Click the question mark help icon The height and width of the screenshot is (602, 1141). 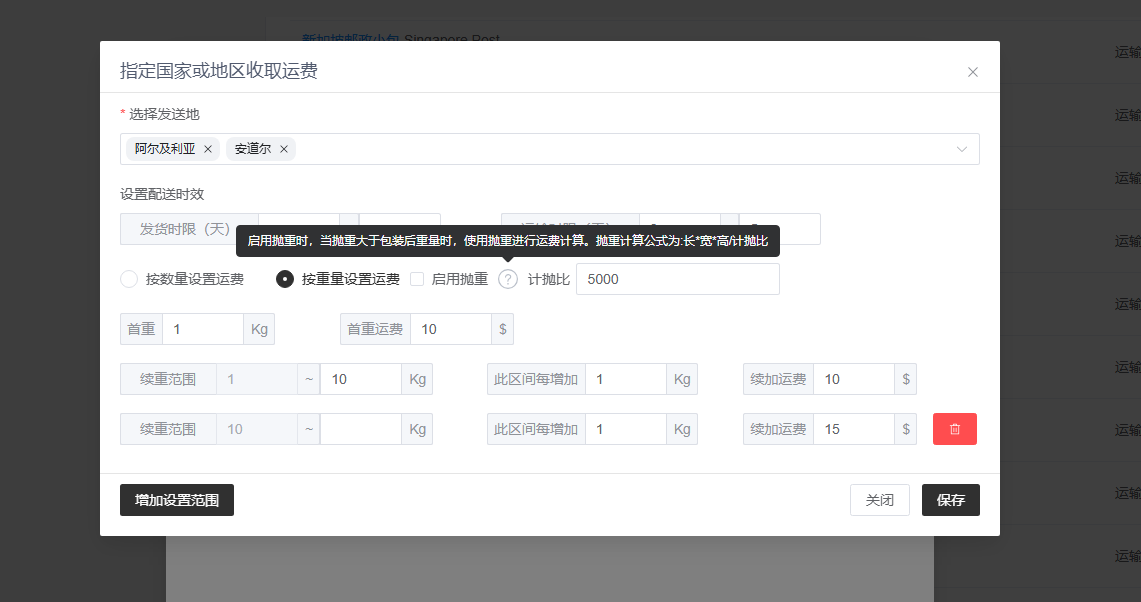click(x=508, y=279)
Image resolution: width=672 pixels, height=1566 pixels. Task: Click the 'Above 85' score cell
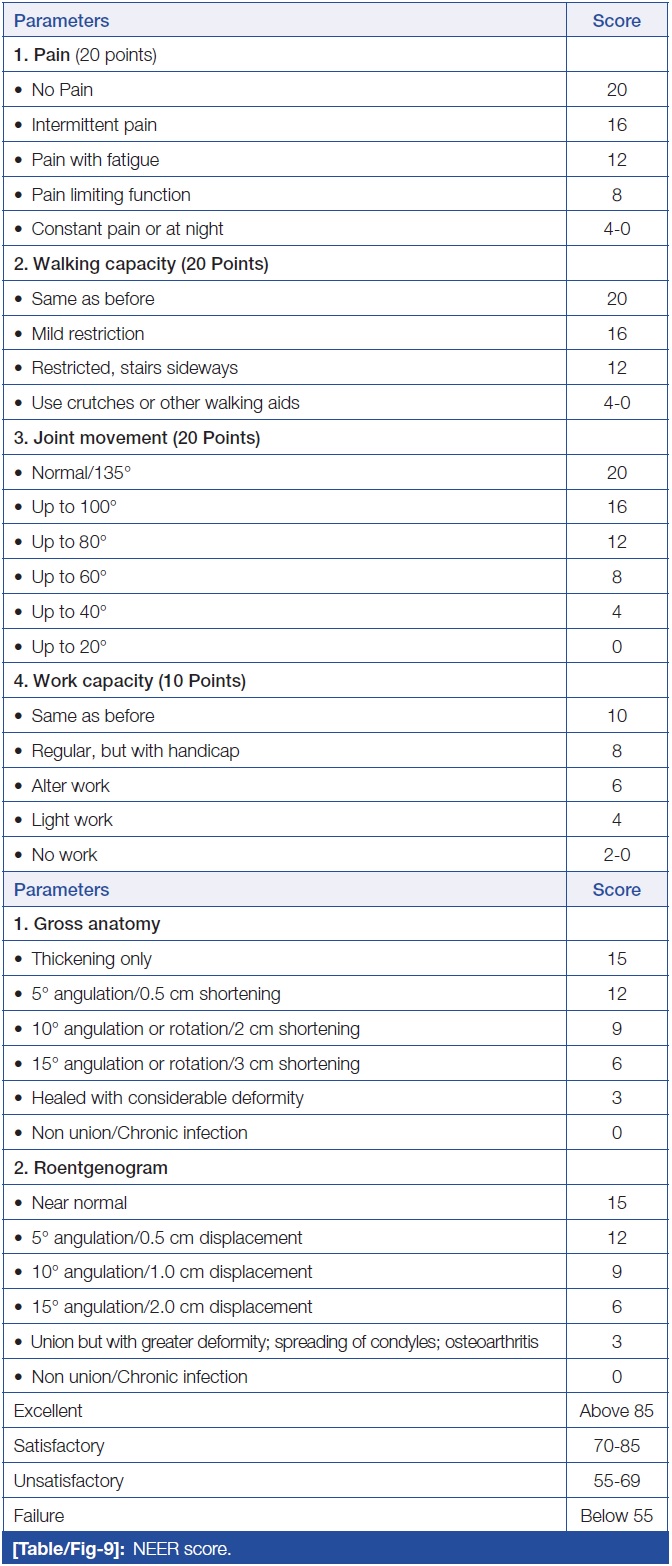pyautogui.click(x=616, y=1411)
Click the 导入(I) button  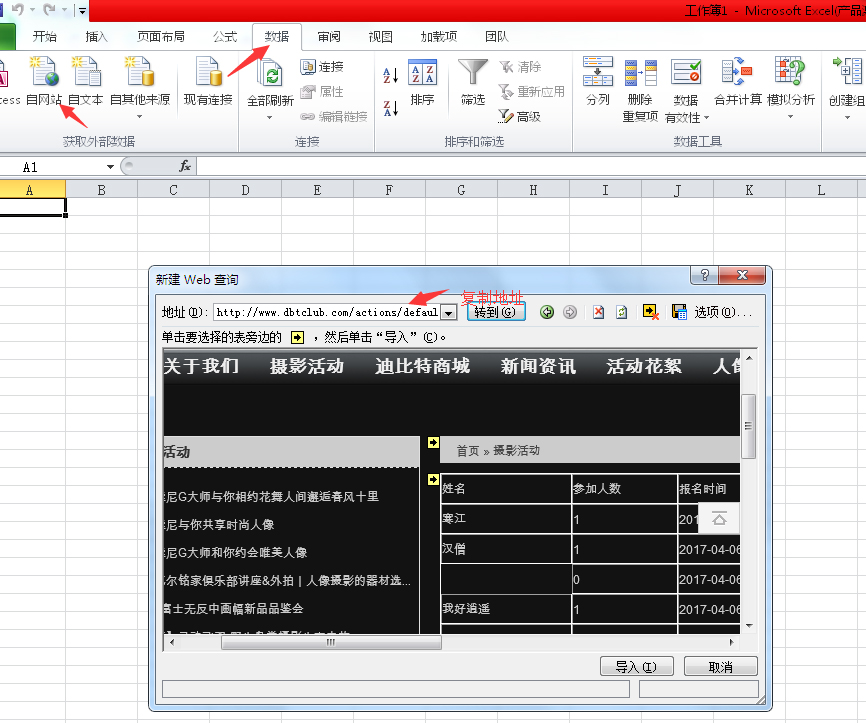click(x=636, y=667)
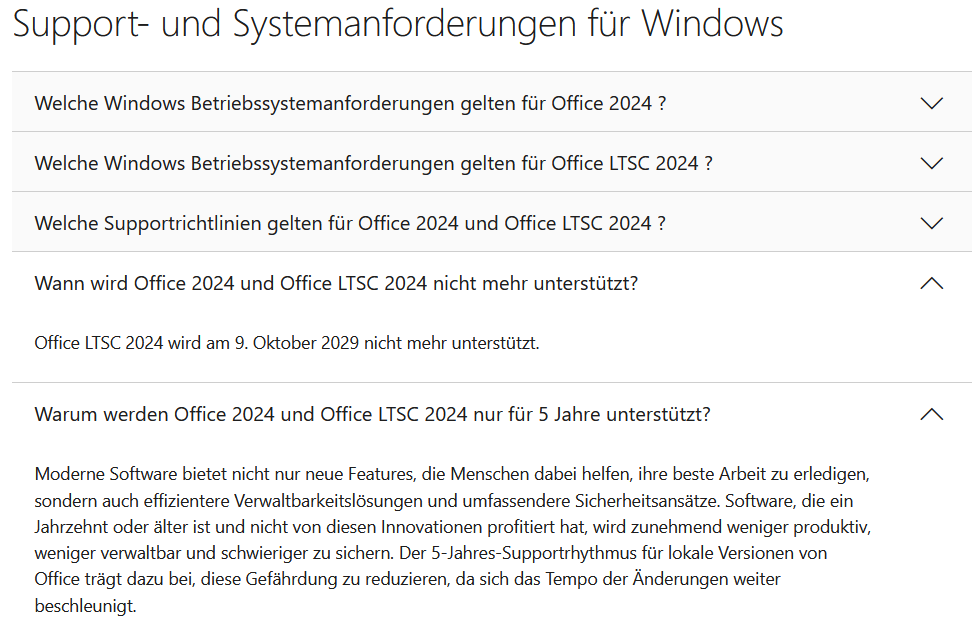
Task: Collapse the 'Warum werden Office 2024' chevron
Action: coord(931,414)
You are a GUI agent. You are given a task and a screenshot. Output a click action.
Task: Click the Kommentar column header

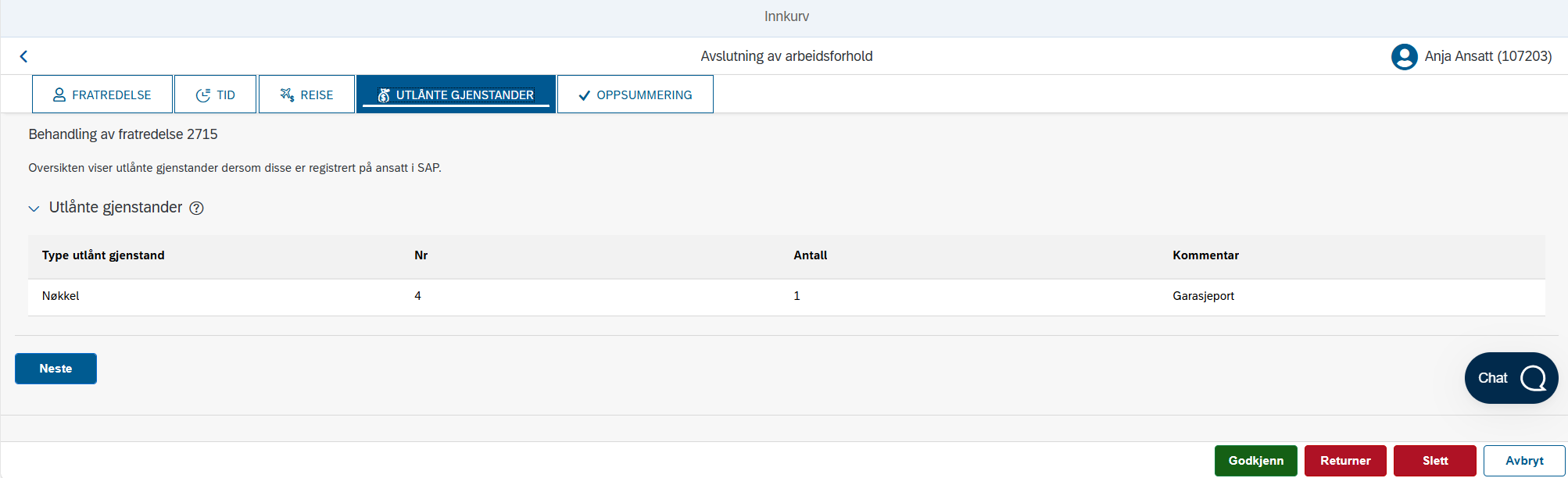(x=1205, y=255)
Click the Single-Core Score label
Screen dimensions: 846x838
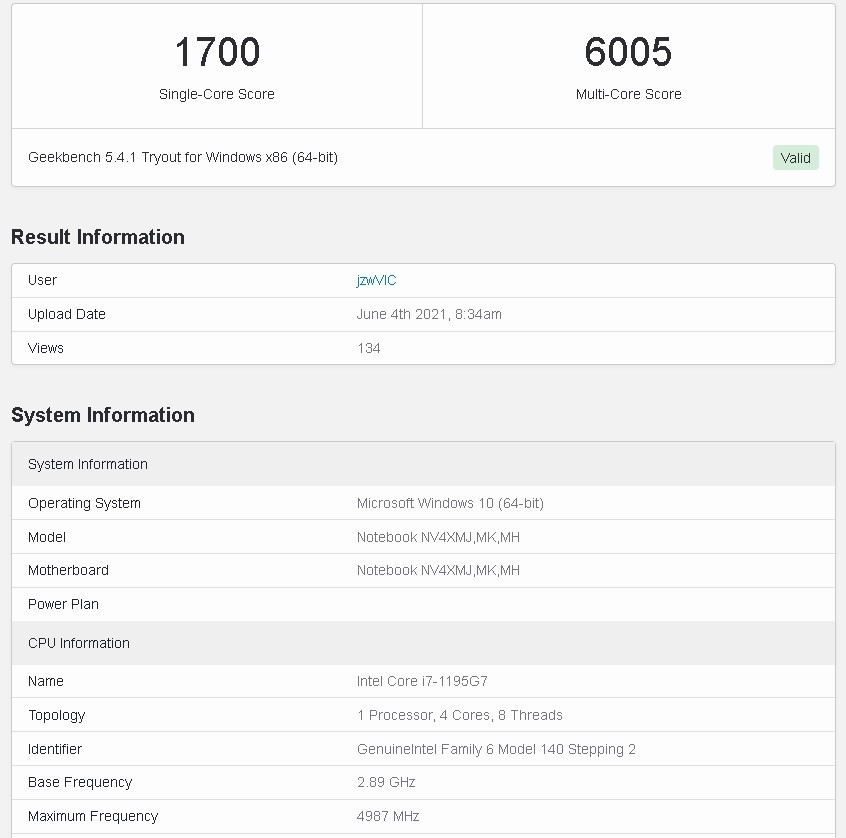click(217, 94)
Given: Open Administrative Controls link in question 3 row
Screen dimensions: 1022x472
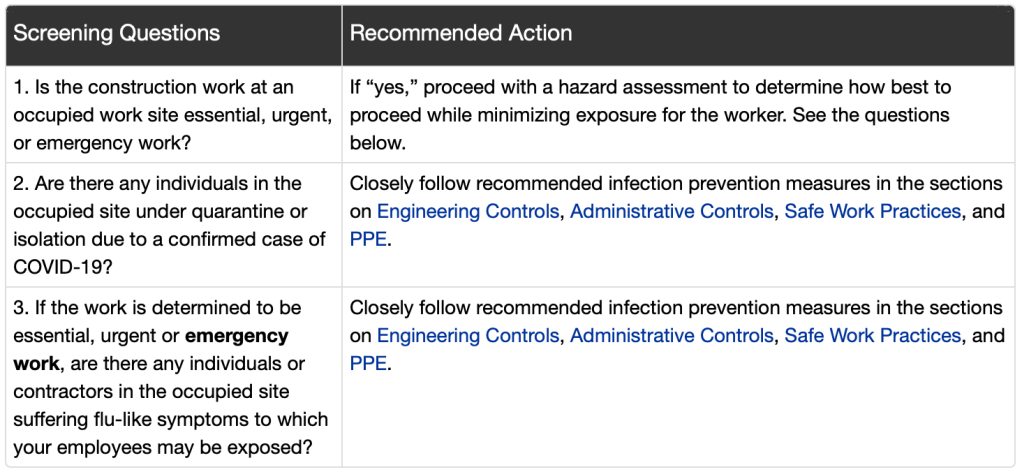Looking at the screenshot, I should [x=671, y=335].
────────────────
**Work order**
Write out, word for word, the lines running from the one containing "Click the Single-Core Score label" to the end of the data above; the pictures are to be left out.

**Response below**
Click the Single-Core Score label
Screen dimensions: 846x838
click(217, 94)
Given: Open Administrative Controls link in question 3 row
Screen dimensions: 1022x472
Looking at the screenshot, I should [x=671, y=335].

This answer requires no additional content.